How Hokusai’s ‘The Great Wave’ Went Viral

By Ellen Gamerman | via Wall Street Journal | March 18, 2015 | Image: Katsushika Hokusai’s ‘The Great Wave’ (1830-31) Source: Museum of Fine Arts, Boston

The image of a wave towering over Mount Fuji is the subject of a new book and recent exhibits in Paris and Berlin. It is on view in a show at New York’s Metropolitan Museum of Art, and another major display is expected at the British Museum in 2017. Starting April 5, the piece takes a starring role in the Museum of Fine Arts, Boston’s largest ever exhibition of Japanese prints.

The artwork exists in that rare stratosphere of images that are both instantly recognizable and internationally famous. “The Great Wave” has gone viral over time, first circulating the old-fashioned way—via traders and tall ships in the 19th century. Since then, the woodcut has been called an inspiration for Claude Debussy’s orchestral work, “La Mer,” and appears in poetry and prose by Rainer Maria Rilke, Pearl S. Buck and Hari Kunzru. Levi’s and Patagonia used it in marketing campaigns. It has been preserved in cyberspace as a Google Doodle and an emoji.

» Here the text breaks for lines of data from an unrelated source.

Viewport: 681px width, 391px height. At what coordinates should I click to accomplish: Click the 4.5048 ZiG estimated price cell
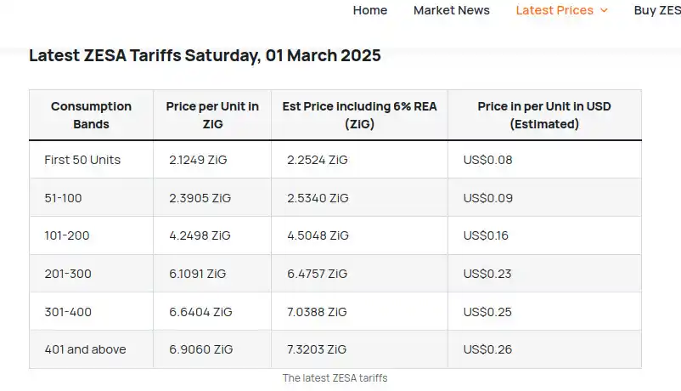tap(360, 235)
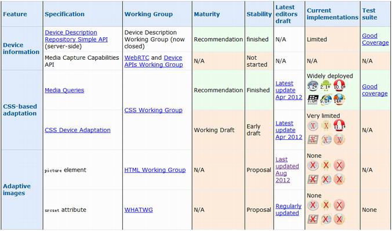This screenshot has height=231, width=392.
Task: Open the Device Description Repository Simple API link
Action: point(76,36)
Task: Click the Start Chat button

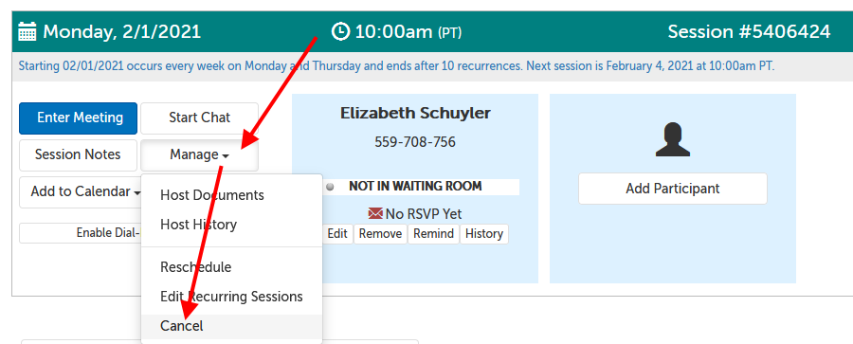Action: 199,118
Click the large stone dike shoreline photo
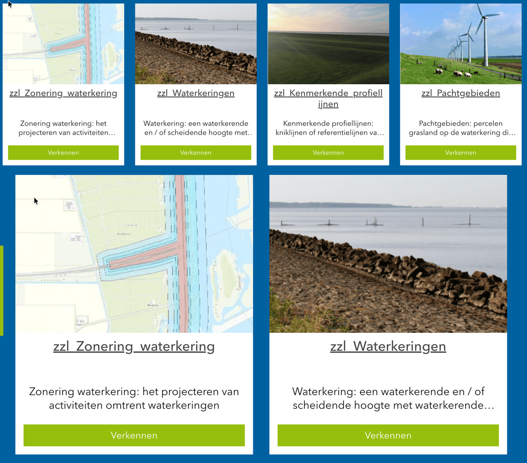Viewport: 527px width, 463px height. 388,254
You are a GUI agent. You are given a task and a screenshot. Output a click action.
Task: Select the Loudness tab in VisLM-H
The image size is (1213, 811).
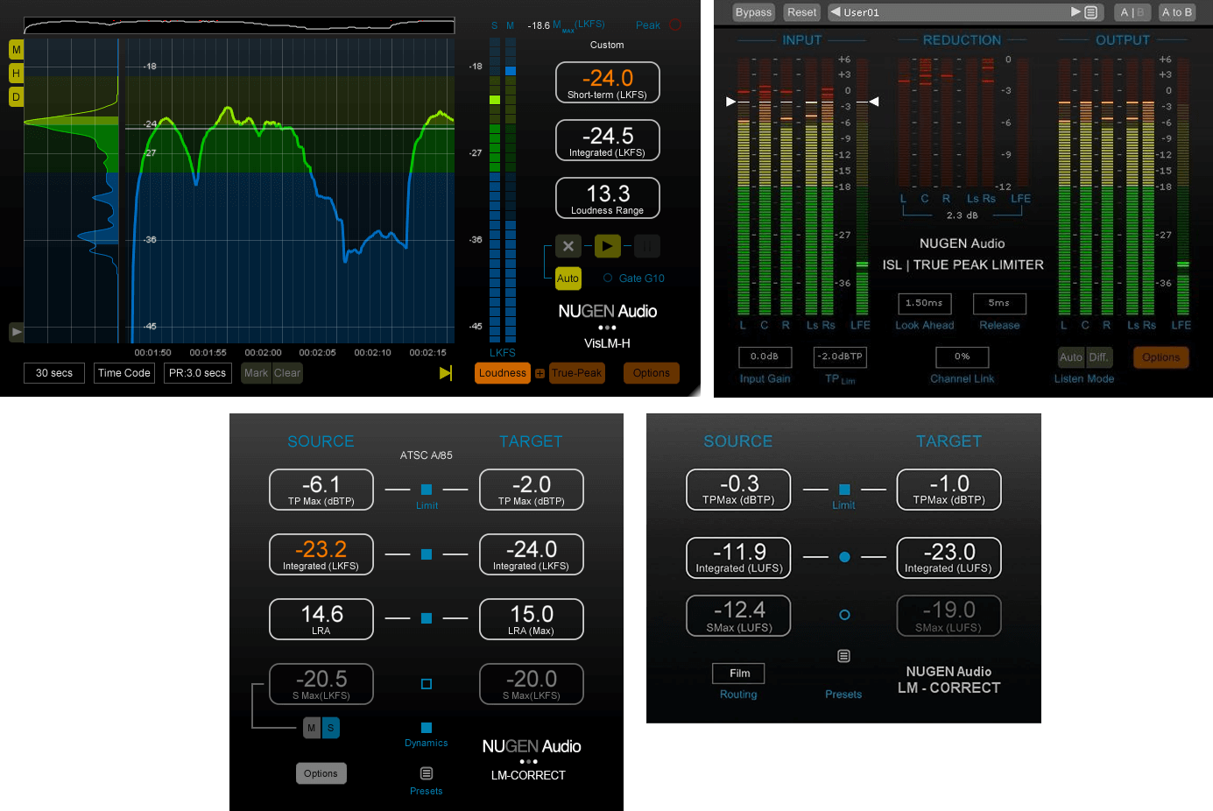coord(502,373)
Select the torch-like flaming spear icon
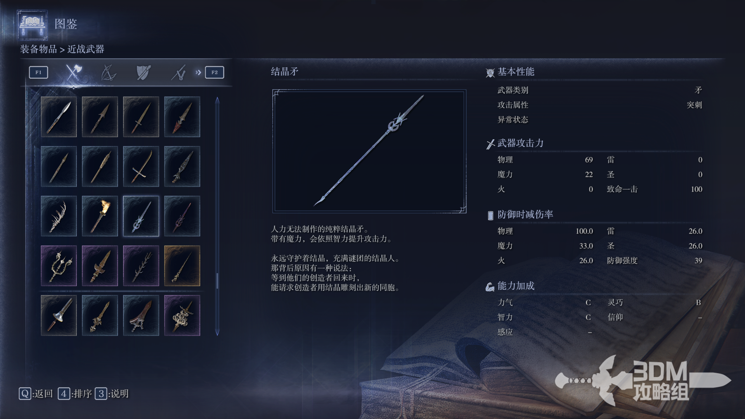The image size is (745, 419). pyautogui.click(x=100, y=216)
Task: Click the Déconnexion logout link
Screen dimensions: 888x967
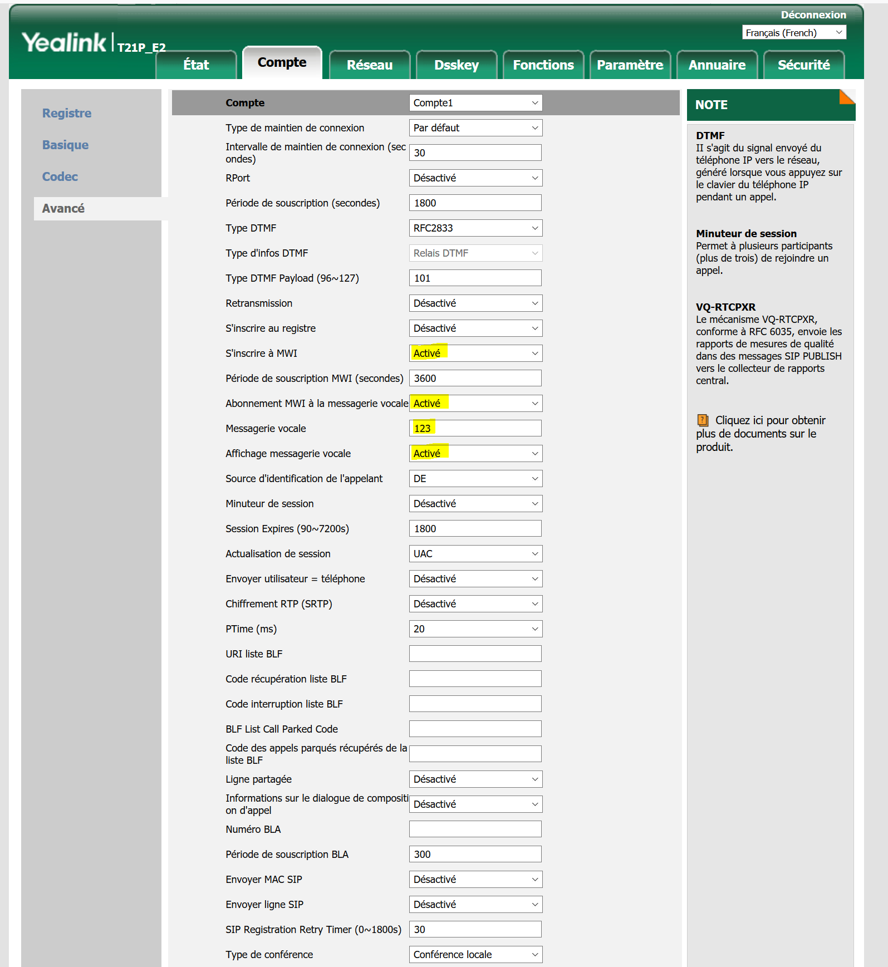Action: (813, 15)
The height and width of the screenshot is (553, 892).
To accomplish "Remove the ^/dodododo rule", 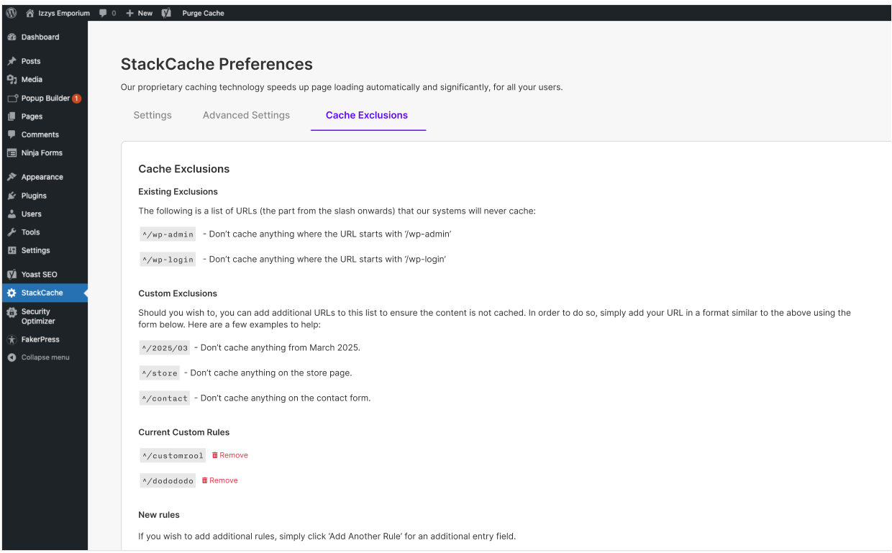I will point(220,480).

“There is no work of nonwestern art that has a comparable level of recognition,” said Christine Guth, author of “Hokusai’s Great Wave: Biography of a Global Icon,” released this year. Ms. Guth, who is acting head of the history of design program at London’s Royal College of Art, said the print has been used to symbolize everything from economic power to military threats to natural disaster: “An image that originated in Japan took on a life of its own.”

Sarah Thompson, the MFA show’s curator, said the museum was the first in the world to stage a Hokusai exhibit in the early 1890s.